Estée Lauder Double Wear Light make up odcień 1.0. Ten podkład kusił mnie od dłuższego czasu i w końcu udało mi się go kupić. Miałam okazję już go trochę poużywać i na dzień dzisiejszy jestem zadowolona. Podkład nie zastyga od razu, dlatego bardzo dobrze się go aplikuje. Utrzymuje się na skórze cały dzień i w porównaniu z Catrice HD po zmyciu moja skóra nie jest czerwona. Catrice dwie paletki cieni do powiek :The Modern Matt Collection The Nude Blossom Collection. Jeśli się nie mylę są cztery rodzaje tych palet. Sama nie wiedziałam którą wybrać i przed zakupem wybrałam się do drogerii. Najbardziej spodobały mi się same maty i paleta z różnymi cieniami. Cienie przepięknie wyglądają i już nie mogę się doczekać kiedy je użyję.

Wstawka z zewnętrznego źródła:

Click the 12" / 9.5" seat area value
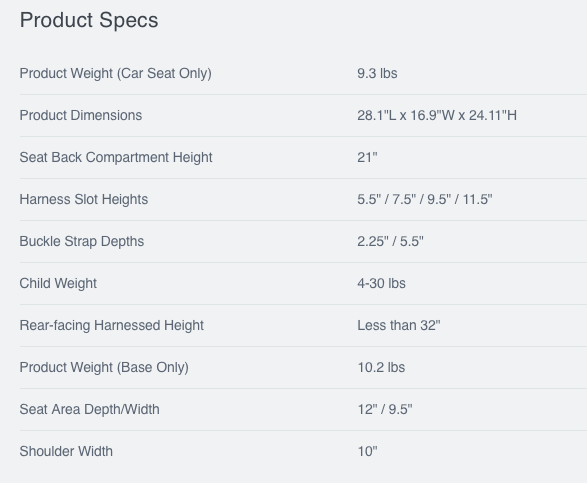Image resolution: width=587 pixels, height=483 pixels. click(x=385, y=409)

Catrice All mat plus podkład i puder. Oba produkty na stałe zagościły w mojej kosmetyczce. Podoba mi się efekt jaki dają na skórze, bardzo dobra trwałość i stosunkowo niska cena.

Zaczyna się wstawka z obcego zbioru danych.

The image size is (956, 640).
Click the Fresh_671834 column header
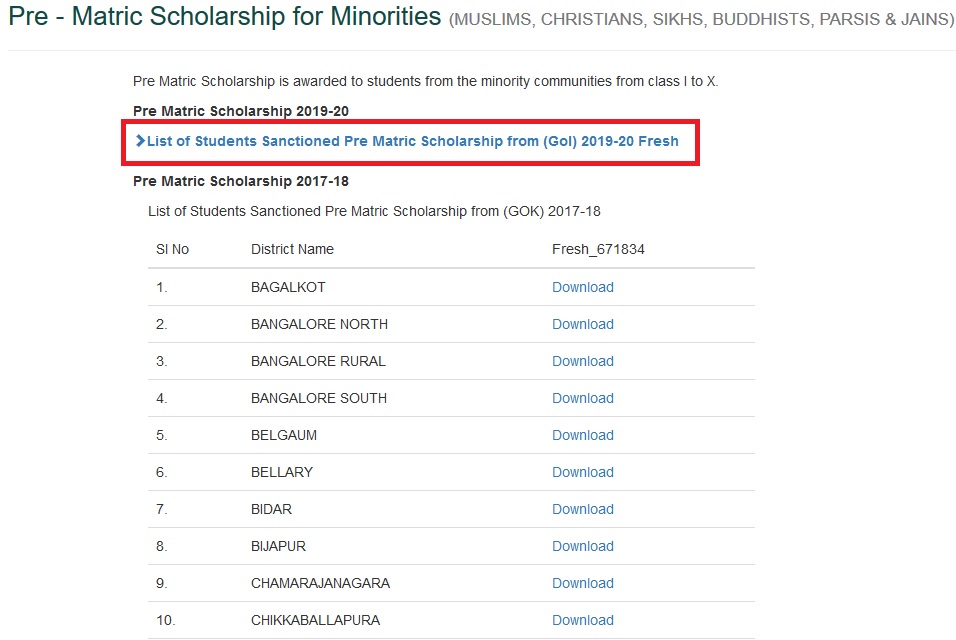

Tangle Teezer The Original szczotka do włosów. Mam w domu wersję elite, ale chciałam spróbować też podstawową wersję. Szczotkę kupiłam dla córki, która ma gęste, grube włosy i tylko Tangle Teezer rozczesuje je bez bólu.
Schwarzkopf Professional Silhouette Flexible Hold lakier do włosów elastycznie utrwalające. Ten lakier pokazywałam w którejś wishliście. Wybrałam największą pojemność i jestem z niego zadowolona. Dobrze utrwala, nie skleja, nie tworzy kasku.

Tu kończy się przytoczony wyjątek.